5. Gift money to your honey
Probably the most satisfying use of QR codes is to get something for nothing. Like free money. That’s what Chinese ecommerce company Alibaba did during Chinese New Year. It allowed users of its PayPal-esque Alipay app to create QR codes to share on social media that encourage family or friends to wire money to you. It’s a reinvention of the Chinese New Year tradition of giving red envelopes stuffed with cash as a gift to young people.
During this QR code marketing promo, the maximum cash transfer was limited to RMB 2,000 (US$320). Once the gifted money is sent to an Alipay user, it can be stored in the mobile wallet app or spent at numerous ecommerce sites or for a cashless payment in a large number of supporting shops.

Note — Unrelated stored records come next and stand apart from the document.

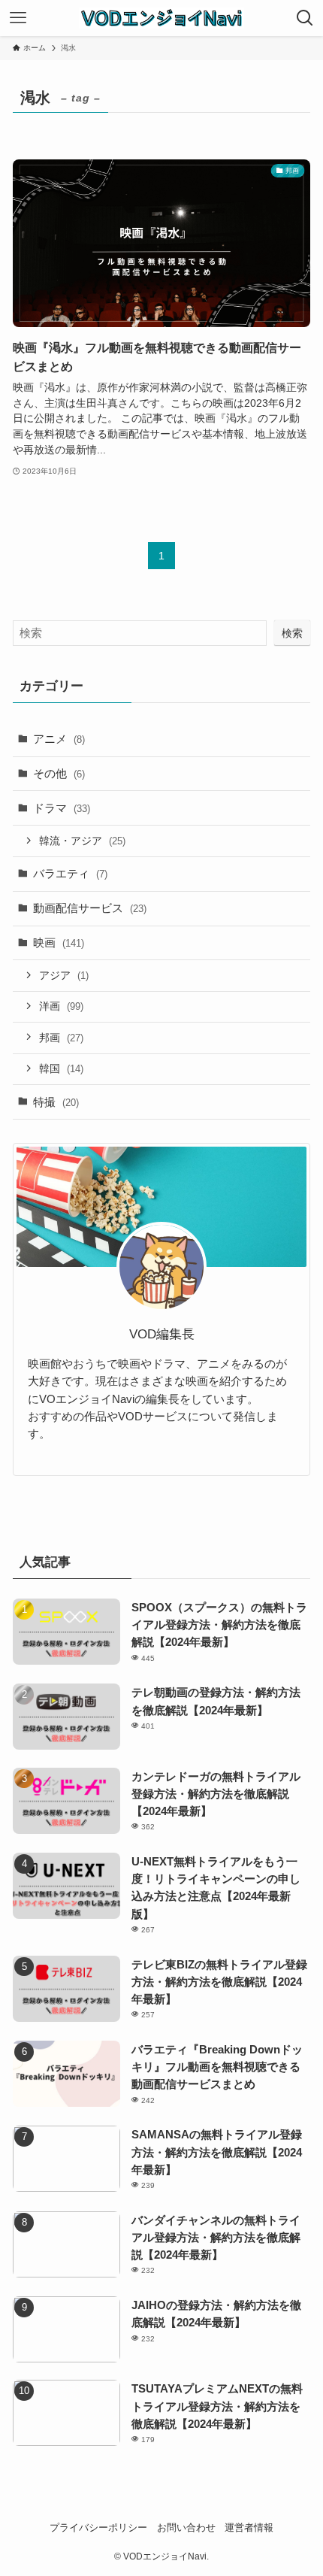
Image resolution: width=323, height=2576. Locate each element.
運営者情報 (249, 2527)
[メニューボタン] (18, 18)
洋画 (61, 1006)
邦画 (61, 1038)
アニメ (59, 738)
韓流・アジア (82, 841)
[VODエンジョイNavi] (161, 18)
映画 (58, 942)
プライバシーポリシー (98, 2527)
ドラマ (61, 808)
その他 (59, 773)
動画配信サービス (89, 908)
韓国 (61, 1068)
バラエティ (70, 873)
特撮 (56, 1102)
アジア (64, 975)
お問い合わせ (186, 2527)
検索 (292, 633)
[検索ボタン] (305, 18)
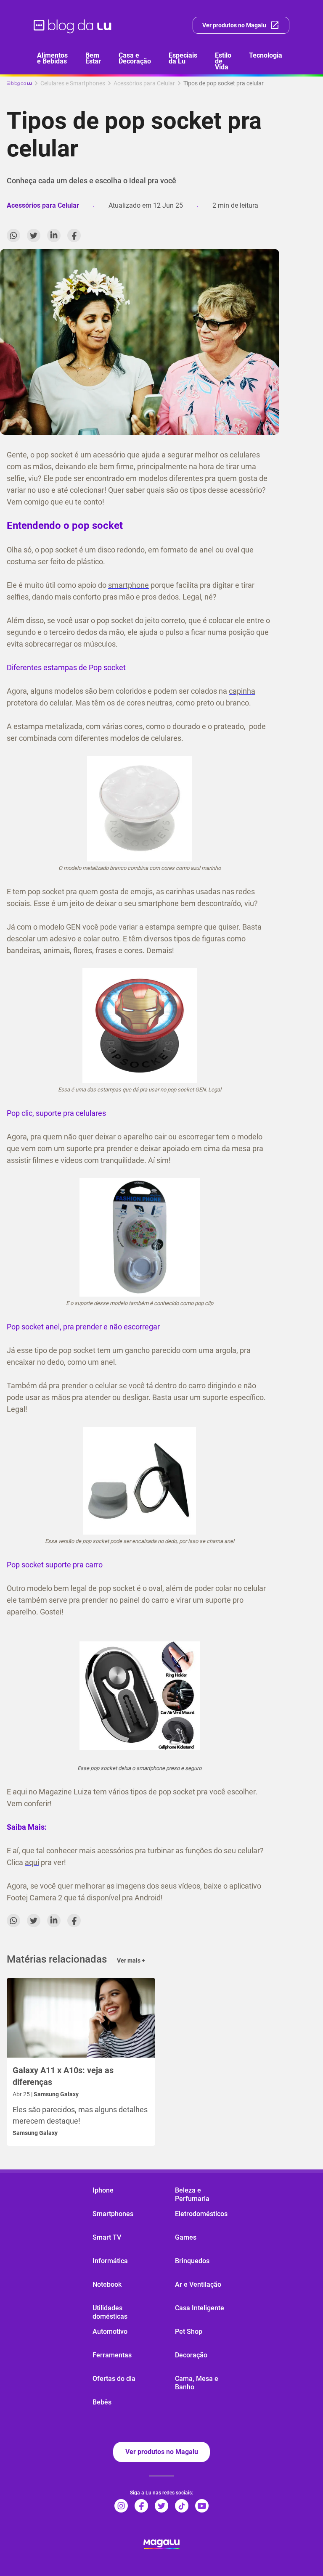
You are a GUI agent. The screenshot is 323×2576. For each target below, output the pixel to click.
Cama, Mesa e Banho (196, 2383)
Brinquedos (192, 2261)
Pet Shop (188, 2332)
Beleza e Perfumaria (192, 2194)
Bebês (102, 2402)
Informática (110, 2261)
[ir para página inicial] (73, 25)
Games (185, 2237)
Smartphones (113, 2214)
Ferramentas (112, 2355)
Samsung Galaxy (35, 2132)
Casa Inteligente (199, 2308)
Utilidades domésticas (110, 2312)
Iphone (103, 2190)
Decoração (191, 2355)
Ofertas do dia (114, 2379)
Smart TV (107, 2237)
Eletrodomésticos (201, 2214)
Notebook (107, 2284)
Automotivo (110, 2332)
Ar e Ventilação (198, 2284)
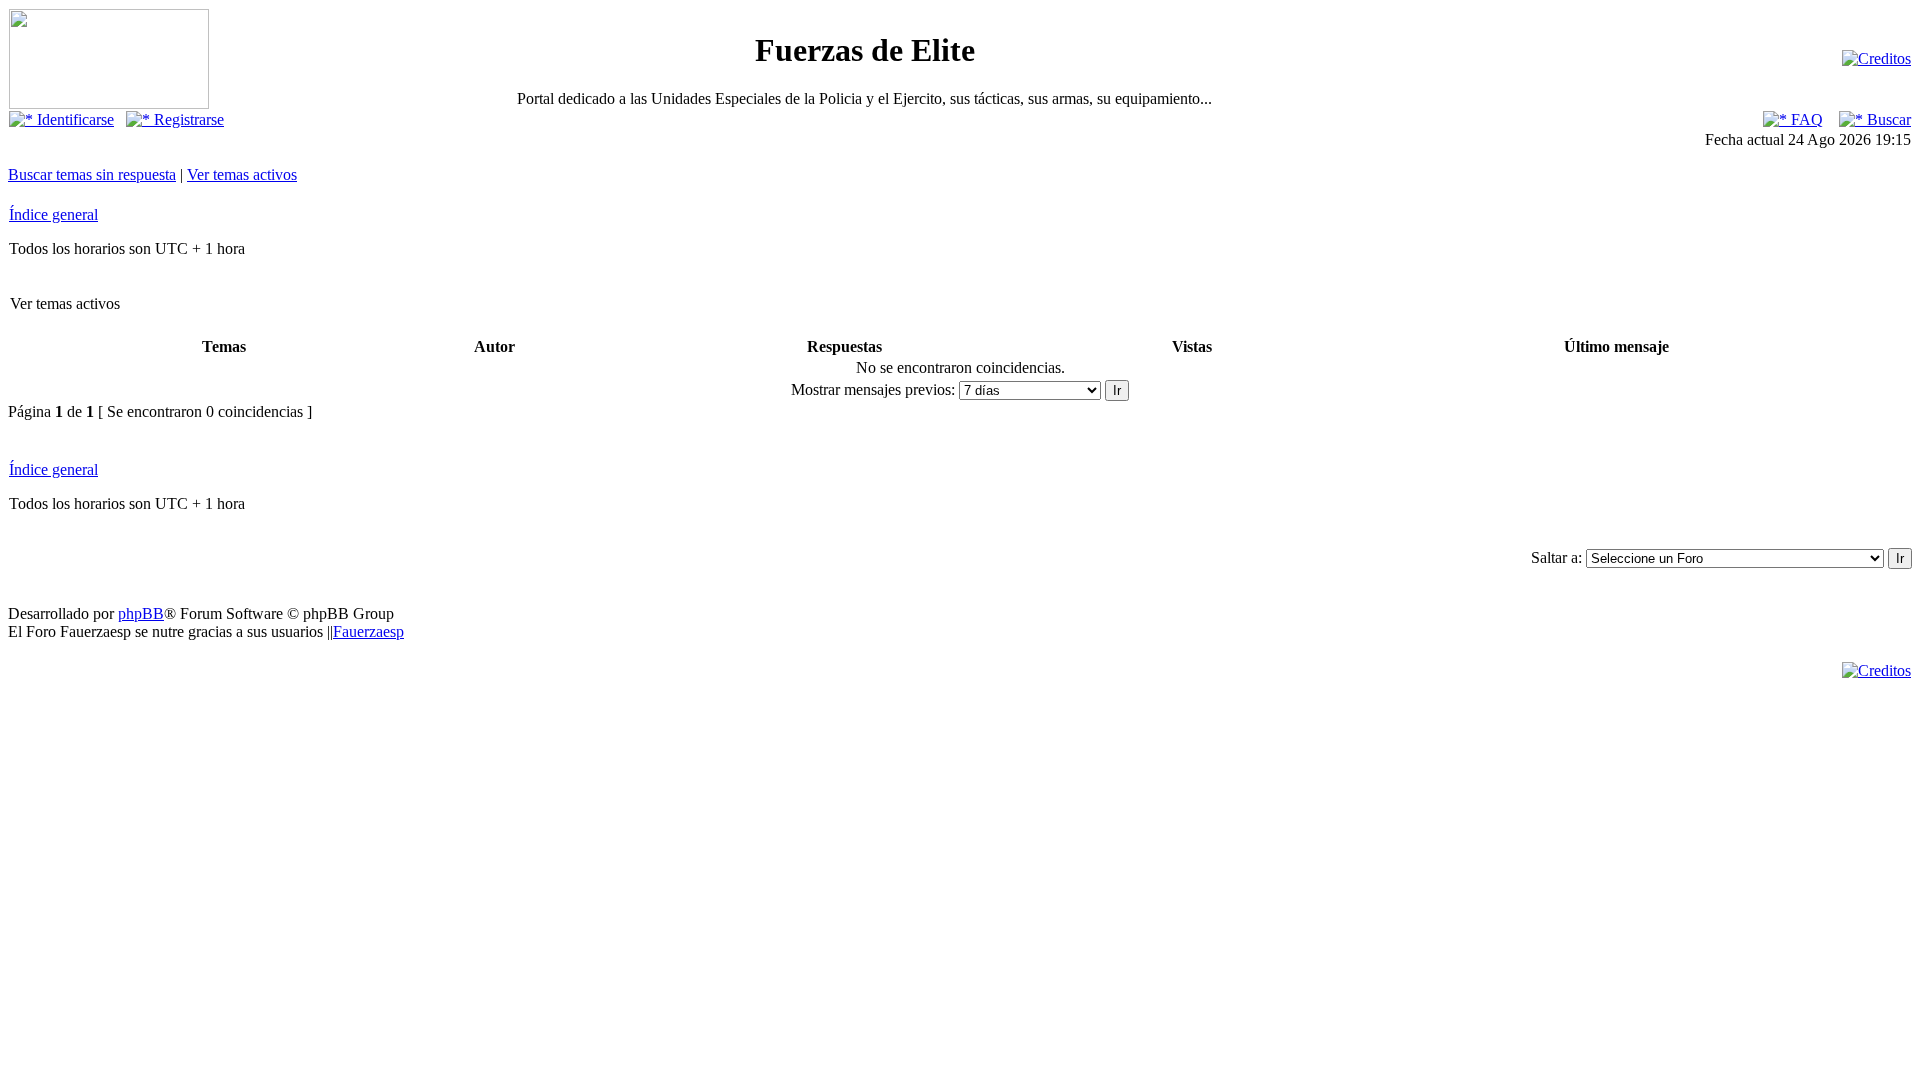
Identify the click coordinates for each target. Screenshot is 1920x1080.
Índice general (53, 214)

6. Online grocery shopping on the move
Wherever ecommerce sites venture out into the physical world, they need QR codes as a bridge between the two realms. When estores do this, it’s either because they want to promote the site and bring in new users, or because they want to give regular users easier access to their store. Subway stations serve both purposes, which is why we’ve seen the subway used so often for QR code-based pop-up ecommerce stores.

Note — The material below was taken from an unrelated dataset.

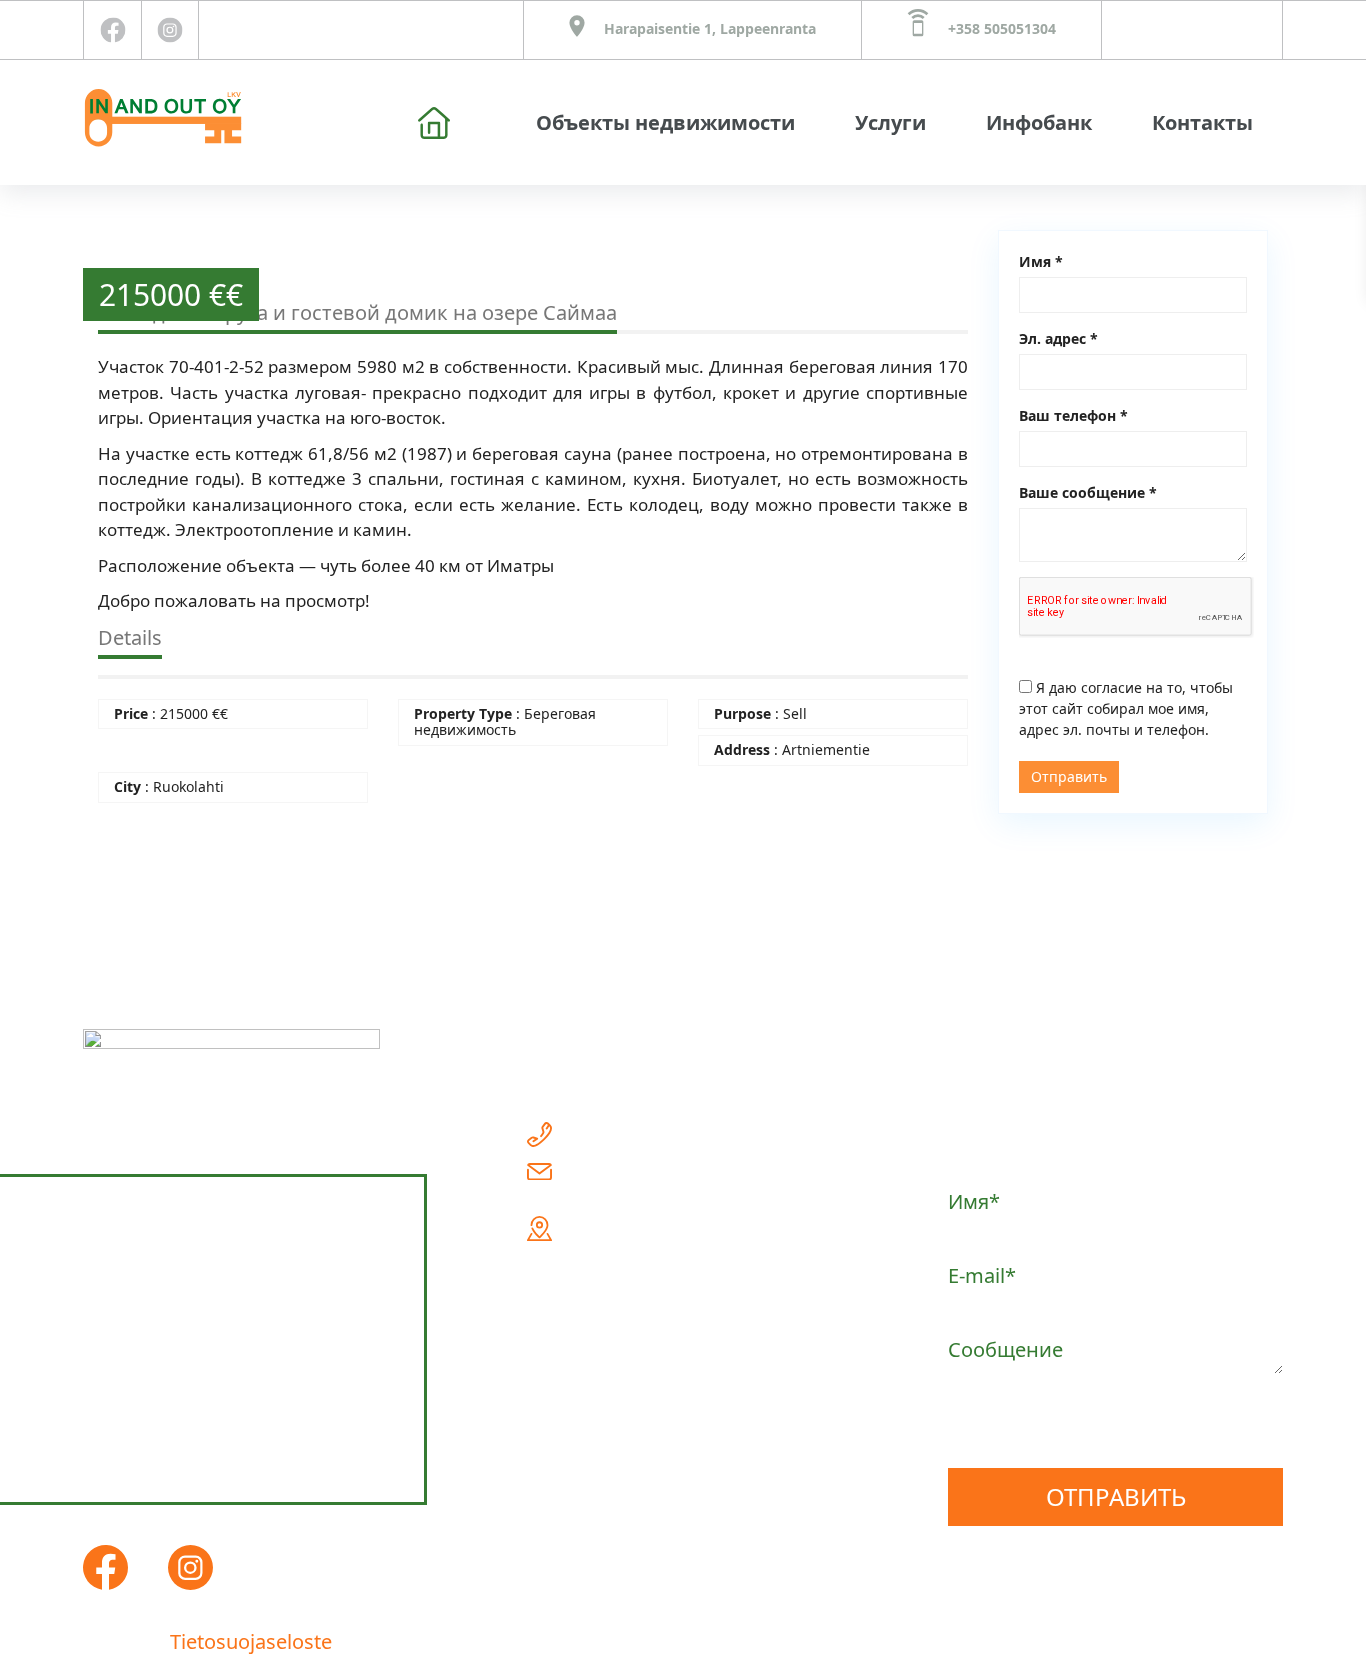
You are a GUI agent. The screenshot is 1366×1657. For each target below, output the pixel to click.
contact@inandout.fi (675, 1168)
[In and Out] (163, 114)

All it entails is posters emblazoned with product images and QR codes, and then people can snap away as they fill up a virtual shopping basket. Because people need more time to weigh up purchases on things like fashion items, this works much better for online grocery stores. Hence we’ve seen it used in South Korea by HomePlus (the local name for Tesco), and in China by Yihaodian (the online division of Walmart). Even PayPal joined in the fun in Singapore.

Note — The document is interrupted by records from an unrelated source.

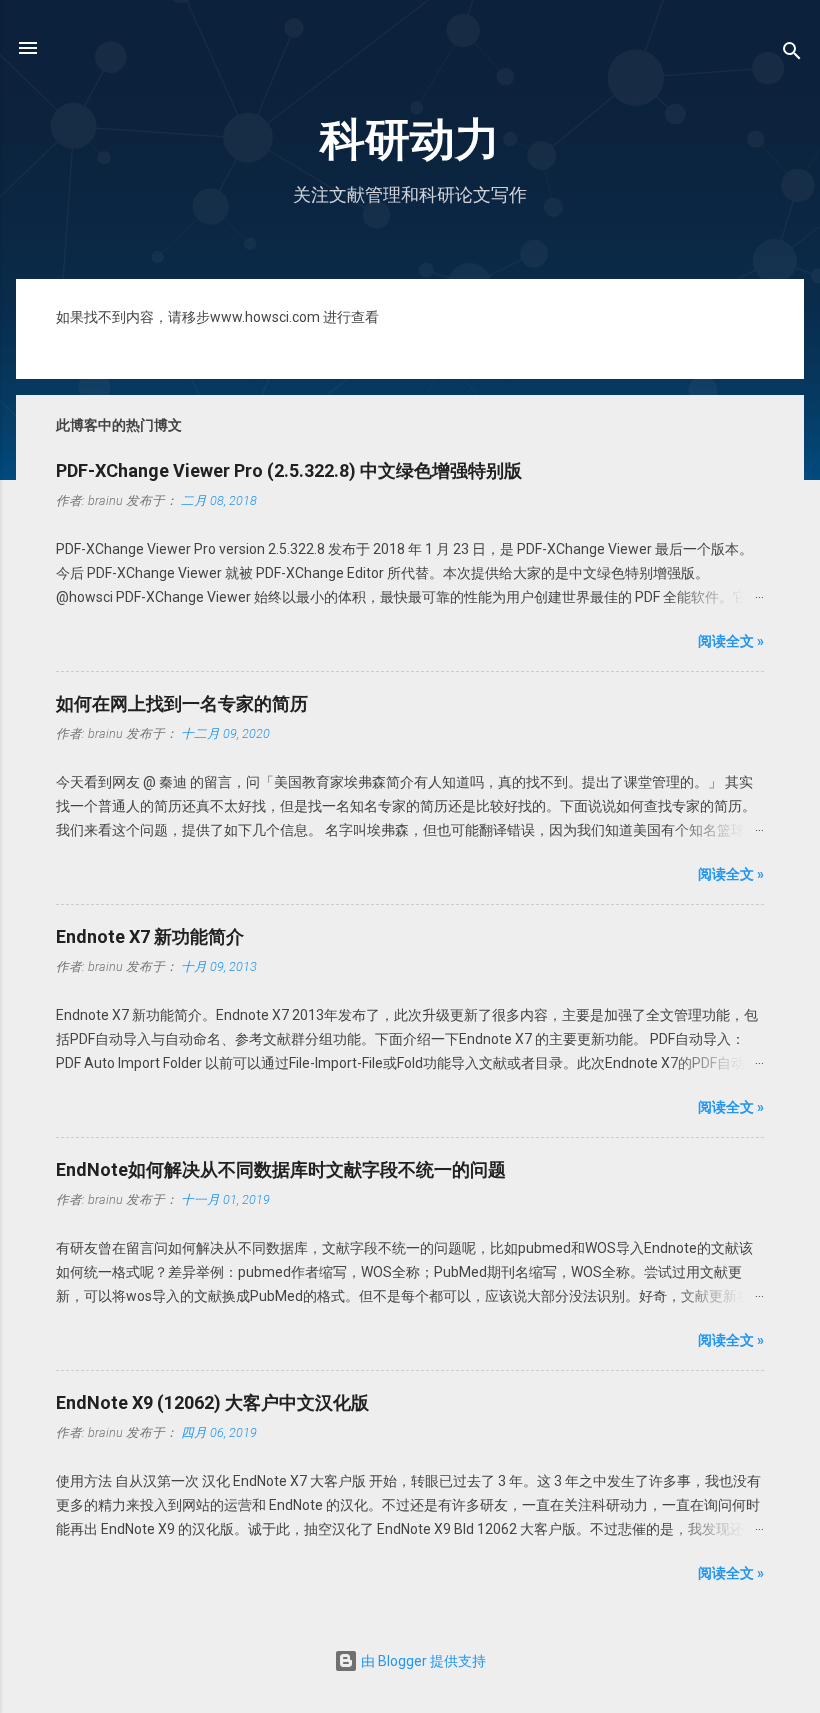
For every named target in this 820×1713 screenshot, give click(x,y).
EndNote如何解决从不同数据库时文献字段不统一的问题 (281, 1169)
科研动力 (410, 139)
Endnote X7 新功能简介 (150, 936)
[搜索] (792, 54)
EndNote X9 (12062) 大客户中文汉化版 (212, 1402)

But using QR codes for quick shopping doesn’t have to be confined to the subway. One particularly brilliant sales promotion in Korea tapped into workers’ lunch-hour down-time to use the mid-day sun to create a QR code with shadows. The shadow formed the QR code by bouncing off a 3D sculpture only between 12 noon and 1 pm. Just before the sun hit the right spot to form the QR code, it looked like this:
7. Fashion code
QR codes don’t exactly appeal to the eye. They look like some sort of pixelated Rorschach test for digital psychopaths. But that doesn’t mean they can’t be prettified and incorporated into clothing. Students at the Esmod fashion school in Beijing rose to the challenge in 2012 to create hi-tech clothing.
One of the most fun examples was a dress made of a light-sensitive material (pictured above) which, under the glare certain kinds of light – including a camera’s flash – reveals a scannable QR code.